◆ DIRECTIONS
Quote, without any change, the line that contains "ESNCARD (842, 20)" and all lines that follow it to the end of the data below.

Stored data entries

=-=-=-=-=

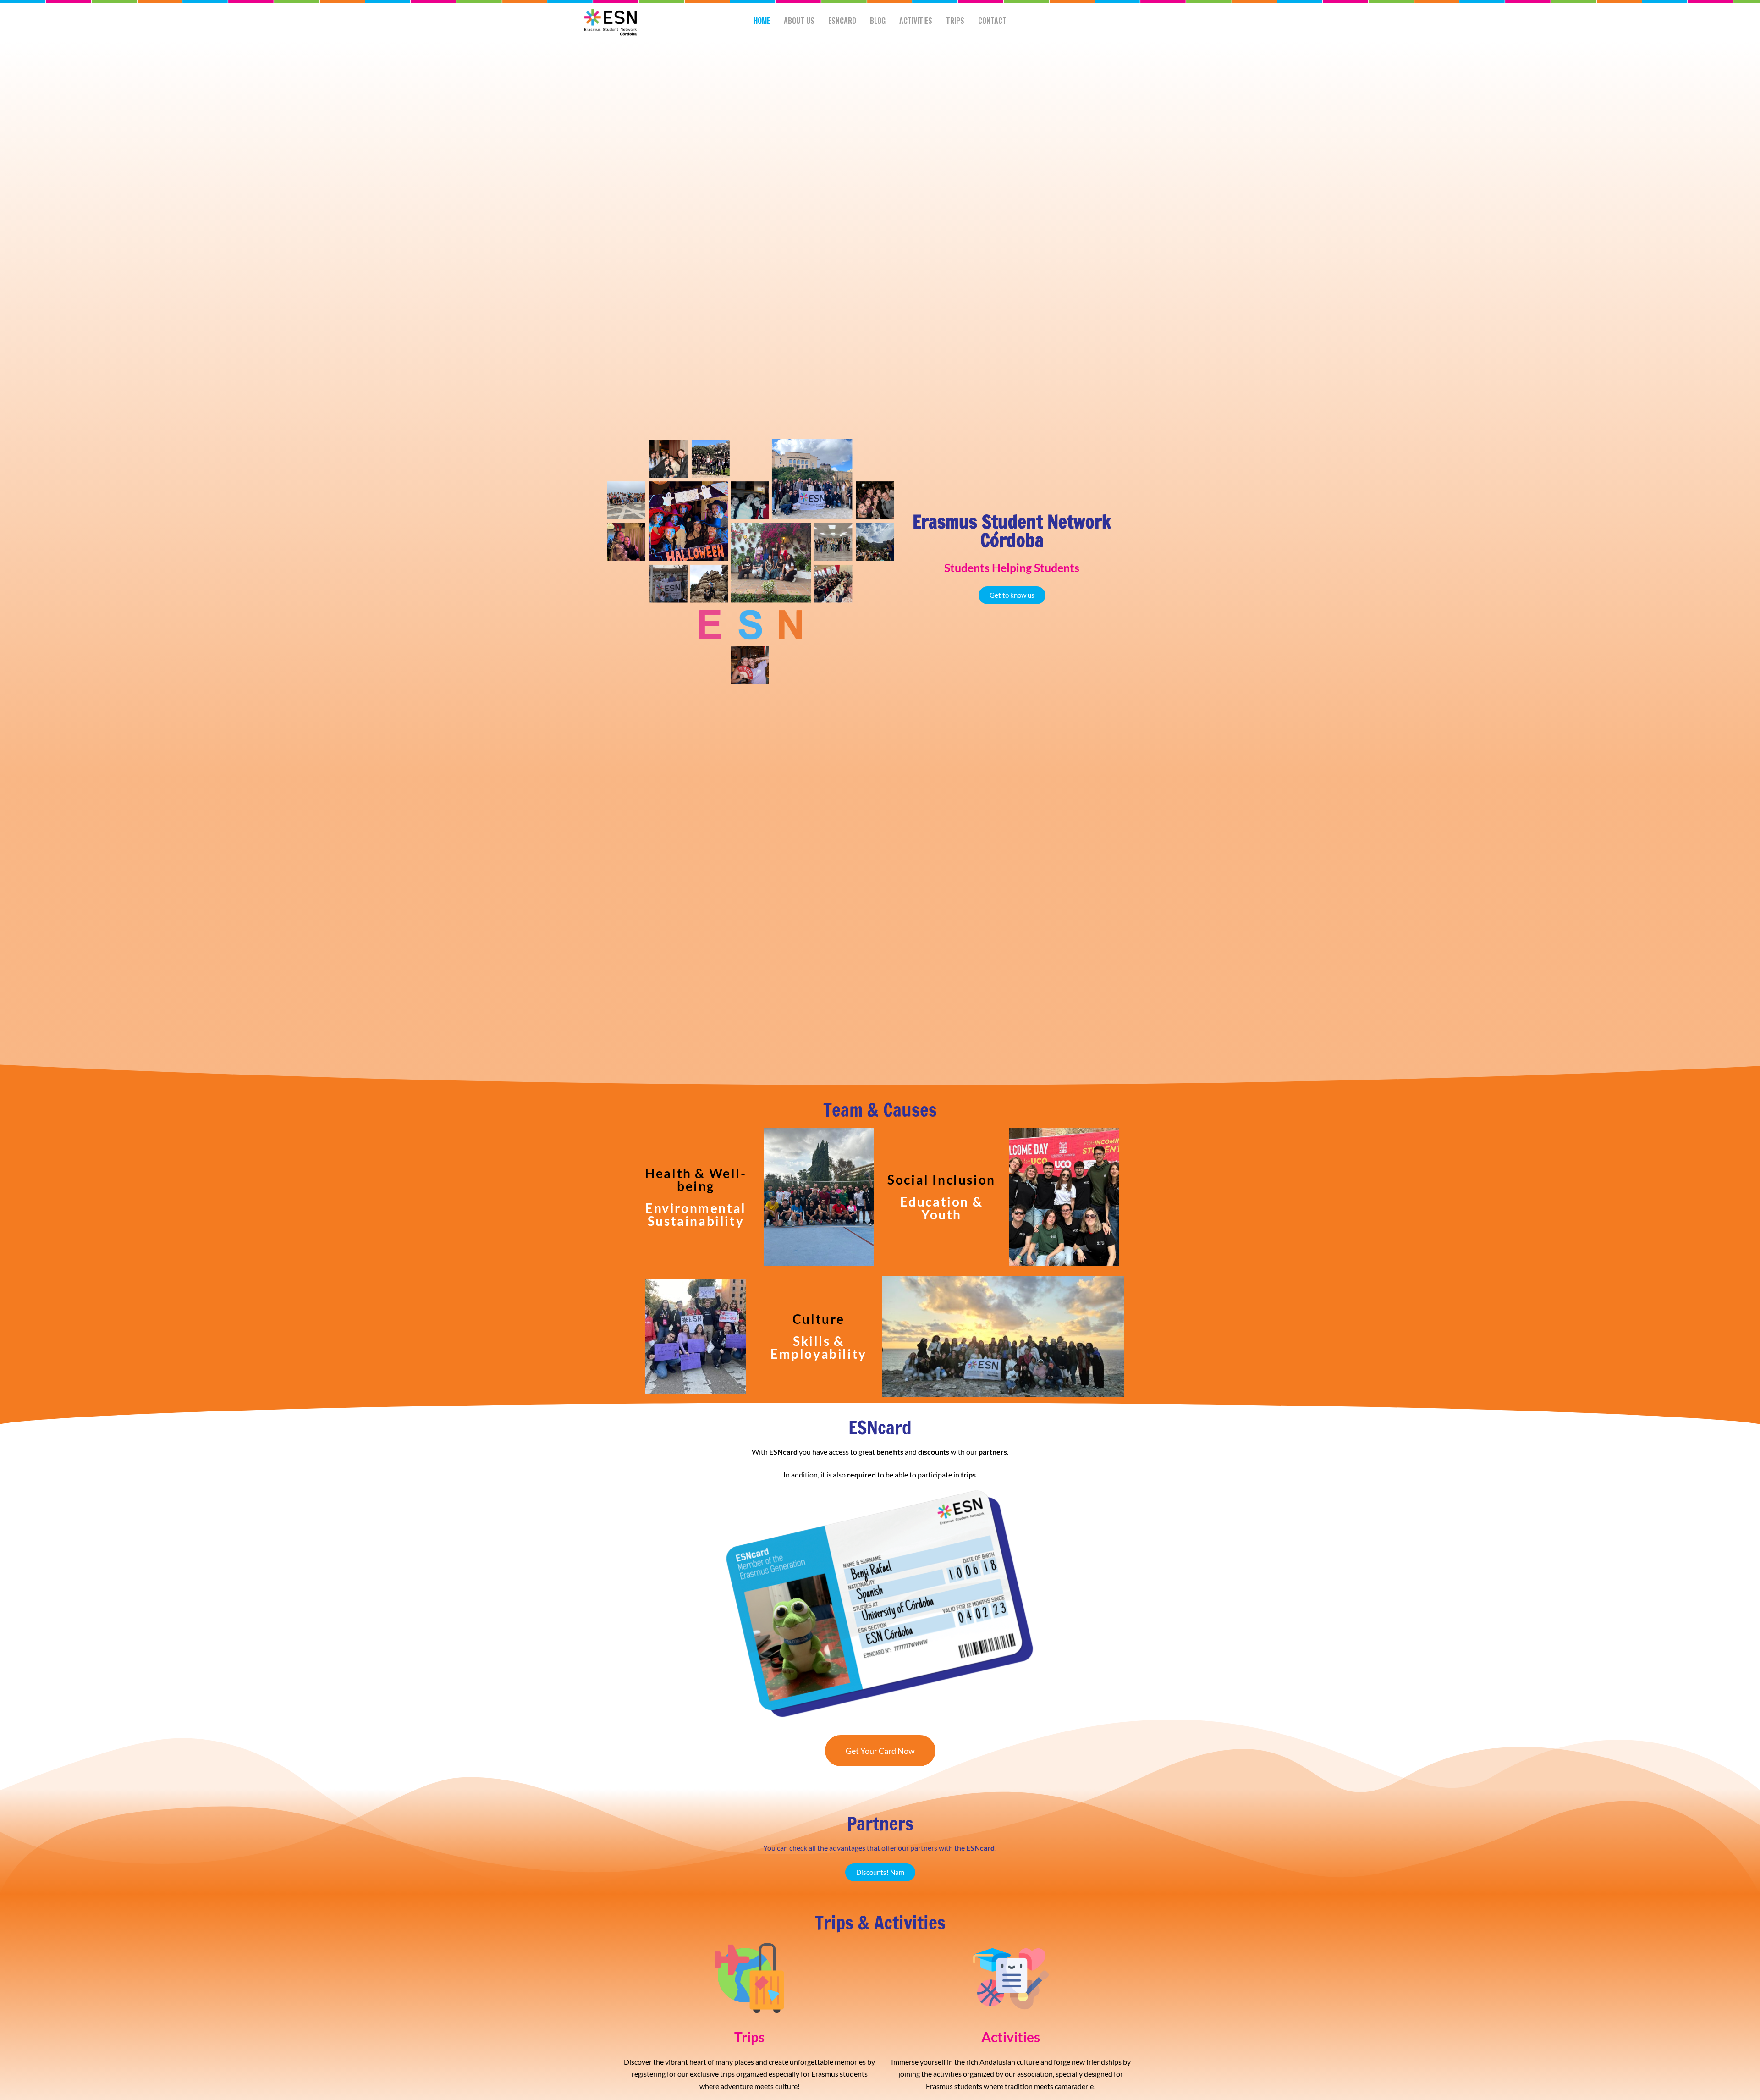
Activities (915, 20)
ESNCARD (842, 20)
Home (762, 20)
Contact (992, 20)
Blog (878, 20)
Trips (955, 20)
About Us (799, 20)
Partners (880, 1823)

=-=-=-=-=

◆ SOLUTION BELOW
ESNCARD (842, 20)
Home (762, 20)
Contact (992, 20)
Blog (878, 20)
Trips (955, 20)
About Us (799, 20)
Partners (880, 1823)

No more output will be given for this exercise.